Stated goal 1: In the article on pupil behaviour, what groups of people does the opening sentence say the research was conducted with? List them all.
Stated goal 2: Based on the article on pupil behaviour, why does Prof Haydn's research contrast with official statements on behaviour standards? Answer in one to three sentences.

# start of Article

Pupil behaviour problems are 'widespread' according to new research conducted with teachers, pupils and student teachers in Norfolk and Suffolk.

The findings, which come in the week that pupils return to school from the summer holidays, are the result of a 10-year University of East Anglia project which researchers say shows that official conclusions on the standard of behaviour in England's secondary classrooms underestimate the scale of the problem in many schools.

The research was compiled from four studies, including a survey of 243 PGCE trainee teachers, carried out by Prof Terry Haydn from UEA's school of Education and Lifelong Learning. The survey found that more than half of student teachers surveyed about their school experiences, either as young professionals or as pupils, said they had often been in lessons where the teacher was not in complete control of the class.

Prof Haydn's research contrasts with official pronouncements on behaviour standards, for example Ofsted data shows that 99.7 per cent of schools have pupil behaviour which is described by inspectors as at least satisfactory.

Today one union echoed professor Haydn, saying the findings accurately reflected the increasingly difficult job that teachers faced in classrooms.

The research, compiled from four main studies, included interviews with 105 classroom teachers and 13 head teachers from more than 80 schools, carried out in 2006/07.

# end of Article
# start of Entries supplied

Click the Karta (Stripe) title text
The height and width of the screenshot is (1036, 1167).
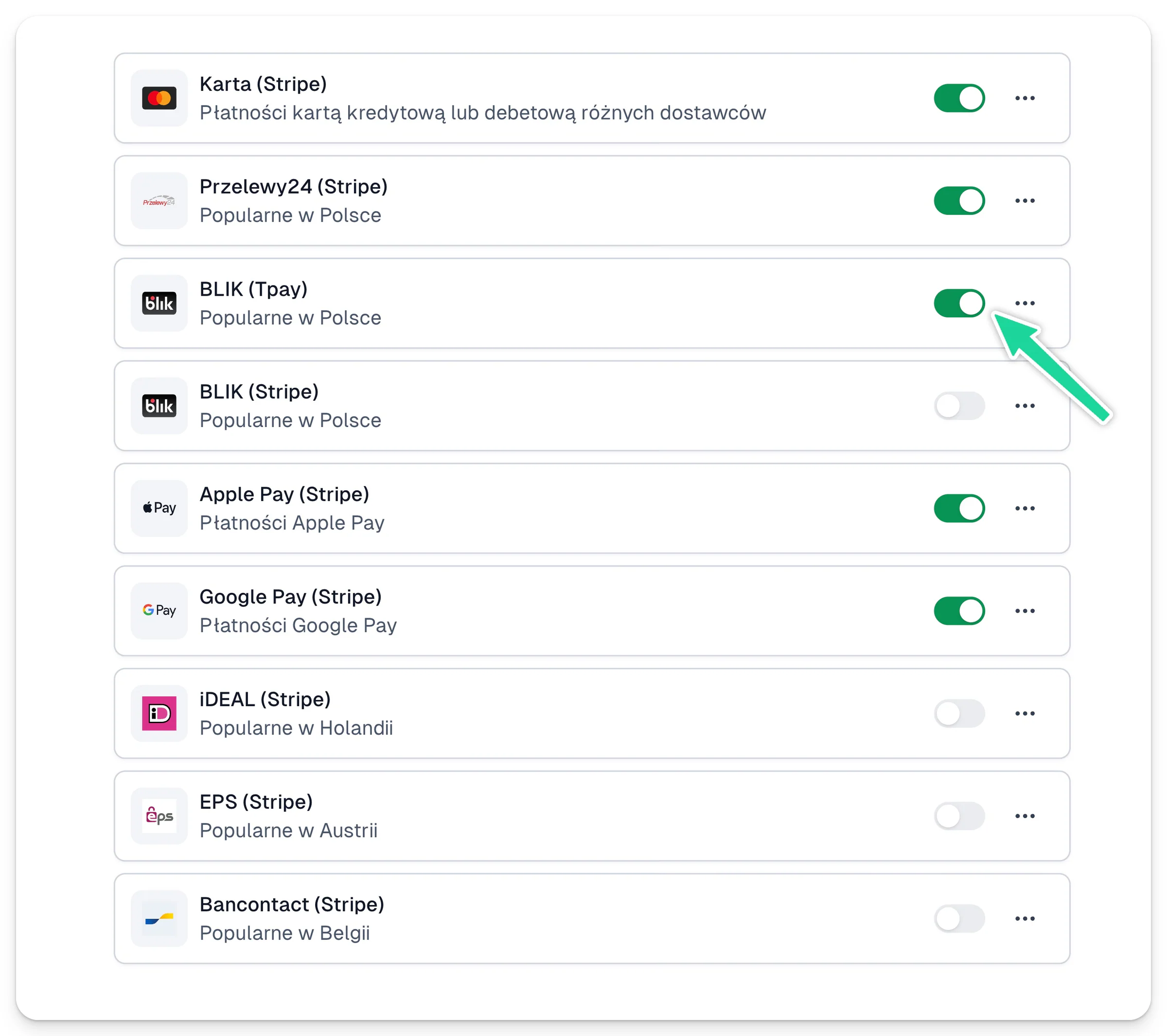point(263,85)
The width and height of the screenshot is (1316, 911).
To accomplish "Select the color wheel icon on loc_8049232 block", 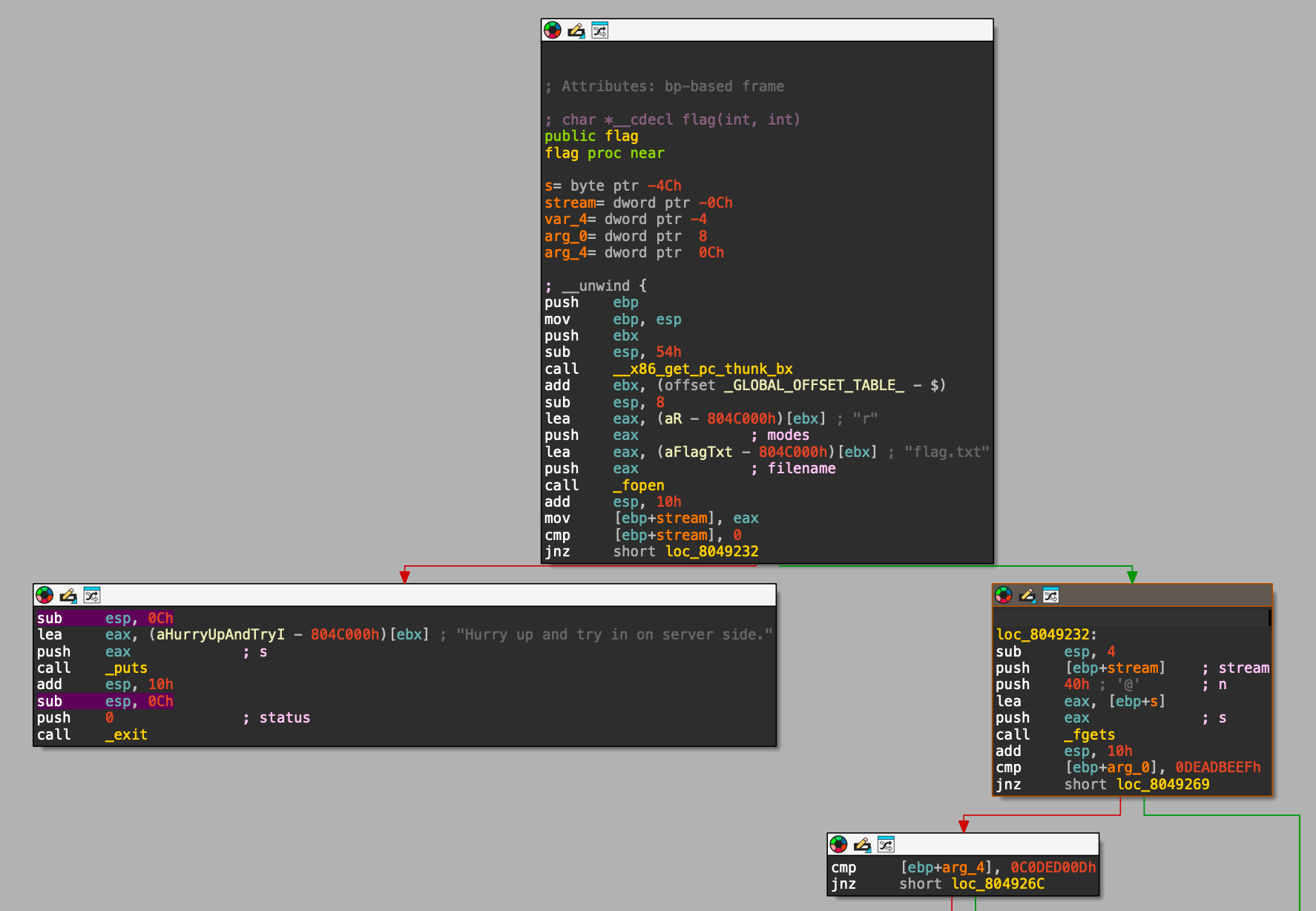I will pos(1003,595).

# end of Entries supplied

Full output 1:
- Teachers
- Pupils
- Student teachers

Full output 2: His survey found that more than half of the student teachers said they had often been in lessons where the teacher was not in complete control of the class. In contrast, Ofsted data shows that 99.7 per cent of schools have pupil behaviour that inspectors describe as at least satisfactory.